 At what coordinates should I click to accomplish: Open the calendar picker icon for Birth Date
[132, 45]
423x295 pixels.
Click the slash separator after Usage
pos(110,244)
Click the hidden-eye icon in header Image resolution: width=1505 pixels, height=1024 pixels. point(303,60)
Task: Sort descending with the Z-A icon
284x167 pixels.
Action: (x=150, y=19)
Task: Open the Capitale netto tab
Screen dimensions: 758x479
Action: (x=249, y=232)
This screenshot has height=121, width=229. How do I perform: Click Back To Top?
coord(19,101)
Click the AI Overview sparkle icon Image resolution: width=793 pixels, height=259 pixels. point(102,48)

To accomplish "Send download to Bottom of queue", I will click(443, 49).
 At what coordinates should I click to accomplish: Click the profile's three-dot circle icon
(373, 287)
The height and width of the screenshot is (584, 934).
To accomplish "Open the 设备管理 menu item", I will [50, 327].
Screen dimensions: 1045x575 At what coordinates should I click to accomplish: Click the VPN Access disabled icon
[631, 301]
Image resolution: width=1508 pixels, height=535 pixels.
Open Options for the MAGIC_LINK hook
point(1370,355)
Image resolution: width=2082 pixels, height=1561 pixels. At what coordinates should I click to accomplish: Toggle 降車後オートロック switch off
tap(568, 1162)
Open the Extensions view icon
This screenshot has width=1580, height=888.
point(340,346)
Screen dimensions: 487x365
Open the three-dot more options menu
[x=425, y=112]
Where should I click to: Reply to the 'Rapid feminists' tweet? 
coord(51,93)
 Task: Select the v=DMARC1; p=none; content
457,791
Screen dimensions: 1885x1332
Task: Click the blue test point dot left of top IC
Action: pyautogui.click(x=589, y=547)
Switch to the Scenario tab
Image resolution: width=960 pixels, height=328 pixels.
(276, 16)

# Stated problem:
Lay out the records from their first line through the line containing "Action: (x=150, y=19)" as a numbered list, leaving out any blank lines.

# Solution to this task:
1.  At what coordinates should I click to accomplish: Open the calendar picker icon for Birth Date
2. [132, 45]
3. 423x295 pixels.
4. Click the slash separator after Usage
5. pos(110,244)
6. Click the hidden-eye icon in header Image resolution: width=1505 pixels, height=1024 pixels. point(303,60)
7. Task: Sort descending with the Z-A icon
8. 284x167 pixels.
9. Action: (x=150, y=19)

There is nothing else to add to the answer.